Women were all Eves and succubi just dying to get their claws on innocent young men, therefore they had to be controlled. This crazy viewpoint is what Thomas Hardy tried to point out when he wrote Tess of the D'Urbervilles. But I noticed something else important that Hardy may not have necessarily intended to point out: the essential aspect of having quality friends in your life. Life pretty-much stinks for Tess throughout the whole movie but the blow is lessened when she finds friends at the dairy farm. I think each one of her friends has the qualities everyone could use in a friend.

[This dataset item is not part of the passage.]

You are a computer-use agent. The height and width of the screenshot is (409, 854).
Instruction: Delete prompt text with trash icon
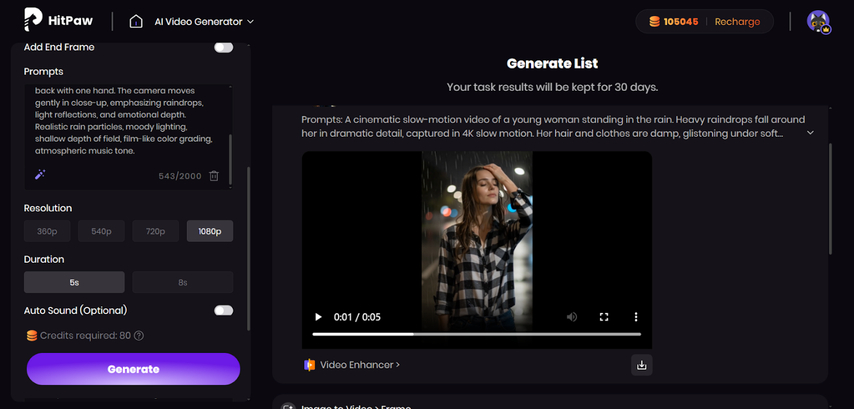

Retty is the friend that needs a lot of TLC. For those who have a nurturing nature, Retty fulfills your need to be needed. She may seem meek, but she is loyal and always someone to go to when you're feeling down because you were there for her when she needed it.
Izzy is the neutral friend. At first meeting you may not know where you stand with her but once you get to know each other, a deep friendship develops. You have a gentle understanding with each other so disagreements are unusual but she is no fair weather friend; she is a timeless one.
The Darch Girls, or whatever their name is, are not worth knowing; but somewhere down the line you are bound to meet them. They are the mean girls. You join their little clique as a social survival technique but soon learn of your error. There is no loyalty, and your "friendship" only brings trouble. Some people are just miserable.
Tess herself is also a neutral friend, which is why she is a good main character. She is an example of how bad things happen to good people. All the dairy maids share the same important aspect of friendship: forgiveness. You know they all wanted to tear Tess' hair out for stealing their man, but instead forgave her and were happy for her instead.
Because men had free reign in the nineteenth century, friends were a vital part of survival. Seeing as we are still being jerked around by lovers (see, I was PC and didn't say "men") in a century when women have an equal say, we can say that this is not a fixable error. It's something that is part of life. Tess learns that both the "bad boy" and the "sensitive guy" can be cruel. I could have told you that Tess! Therefore it's a given that history will repeat itself in the dating department. To live in Victorian England, just as to live now, you need good friends to support you in both the good and bad times. Lovers are known to come and go, but there should always be someone at the dairy barn to bitch to about it!